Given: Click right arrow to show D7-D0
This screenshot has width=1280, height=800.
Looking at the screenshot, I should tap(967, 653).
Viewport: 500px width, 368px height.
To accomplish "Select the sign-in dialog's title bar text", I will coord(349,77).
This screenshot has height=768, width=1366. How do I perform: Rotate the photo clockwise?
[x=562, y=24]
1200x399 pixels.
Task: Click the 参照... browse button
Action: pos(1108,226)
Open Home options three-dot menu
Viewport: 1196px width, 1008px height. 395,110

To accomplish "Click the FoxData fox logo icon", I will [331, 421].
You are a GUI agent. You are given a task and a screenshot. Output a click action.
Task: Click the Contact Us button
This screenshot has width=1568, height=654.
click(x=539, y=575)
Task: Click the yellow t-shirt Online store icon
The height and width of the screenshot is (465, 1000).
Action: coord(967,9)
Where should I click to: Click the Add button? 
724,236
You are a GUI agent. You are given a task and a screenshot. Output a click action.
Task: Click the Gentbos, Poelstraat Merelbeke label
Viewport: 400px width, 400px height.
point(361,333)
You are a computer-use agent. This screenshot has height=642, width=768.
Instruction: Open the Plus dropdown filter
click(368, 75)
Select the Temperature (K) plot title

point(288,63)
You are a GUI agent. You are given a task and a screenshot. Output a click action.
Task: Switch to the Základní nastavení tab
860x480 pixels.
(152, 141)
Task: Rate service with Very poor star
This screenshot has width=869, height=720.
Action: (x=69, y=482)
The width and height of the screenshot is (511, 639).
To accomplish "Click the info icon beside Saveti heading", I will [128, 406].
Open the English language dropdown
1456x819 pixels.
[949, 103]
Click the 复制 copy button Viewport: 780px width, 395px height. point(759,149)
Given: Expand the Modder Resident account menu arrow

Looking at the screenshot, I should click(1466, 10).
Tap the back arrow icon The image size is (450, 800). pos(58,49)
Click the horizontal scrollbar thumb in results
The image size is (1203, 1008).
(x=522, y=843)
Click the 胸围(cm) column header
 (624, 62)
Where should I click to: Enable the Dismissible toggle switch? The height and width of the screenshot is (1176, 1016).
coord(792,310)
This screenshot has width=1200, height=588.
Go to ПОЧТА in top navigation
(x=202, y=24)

§ Work required
Reproduce the listing above verbatim, from first line to last.

§ Result for this task
Given: Click right arrow to show D7-D0
This screenshot has width=1280, height=800.
Looking at the screenshot, I should tap(967, 653).
Viewport: 500px width, 368px height.
To accomplish "Select the sign-in dialog's title bar text", I will coord(349,77).
This screenshot has height=768, width=1366. How do I perform: Rotate the photo clockwise?
[x=562, y=24]
1200x399 pixels.
Task: Click the 参照... browse button
Action: pos(1108,226)
Open Home options three-dot menu
Viewport: 1196px width, 1008px height. 395,110

To accomplish "Click the FoxData fox logo icon", I will [331, 421].
You are a GUI agent. You are given a task and a screenshot. Output a click action.
Task: Click the Contact Us button
This screenshot has width=1568, height=654.
click(x=539, y=575)
Task: Click the yellow t-shirt Online store icon
The height and width of the screenshot is (465, 1000).
Action: coord(967,9)
Where should I click to: Click the Add button? 
724,236
You are a GUI agent. You are given a task and a screenshot. Output a click action.
Task: Click the Gentbos, Poelstraat Merelbeke label
Viewport: 400px width, 400px height.
point(361,333)
You are a computer-use agent. This screenshot has height=642, width=768.
Instruction: Open the Plus dropdown filter
click(368, 75)
Select the Temperature (K) plot title

point(288,63)
You are a GUI agent. You are given a task and a screenshot. Output a click action.
Task: Switch to the Základní nastavení tab
860x480 pixels.
(152, 141)
Task: Rate service with Very poor star
This screenshot has width=869, height=720.
Action: (x=69, y=482)
The width and height of the screenshot is (511, 639).
To accomplish "Click the info icon beside Saveti heading", I will [128, 406].
Open the English language dropdown
1456x819 pixels.
[949, 103]
Click the 复制 copy button Viewport: 780px width, 395px height. point(759,149)
Given: Expand the Modder Resident account menu arrow

Looking at the screenshot, I should click(1466, 10).
Tap the back arrow icon The image size is (450, 800). pos(58,49)
Click the horizontal scrollbar thumb in results
The image size is (1203, 1008).
(x=522, y=843)
Click the 胸围(cm) column header
 (624, 62)
Where should I click to: Enable the Dismissible toggle switch? The height and width of the screenshot is (1176, 1016).
coord(792,310)
This screenshot has width=1200, height=588.
Go to ПОЧТА in top navigation
(x=202, y=24)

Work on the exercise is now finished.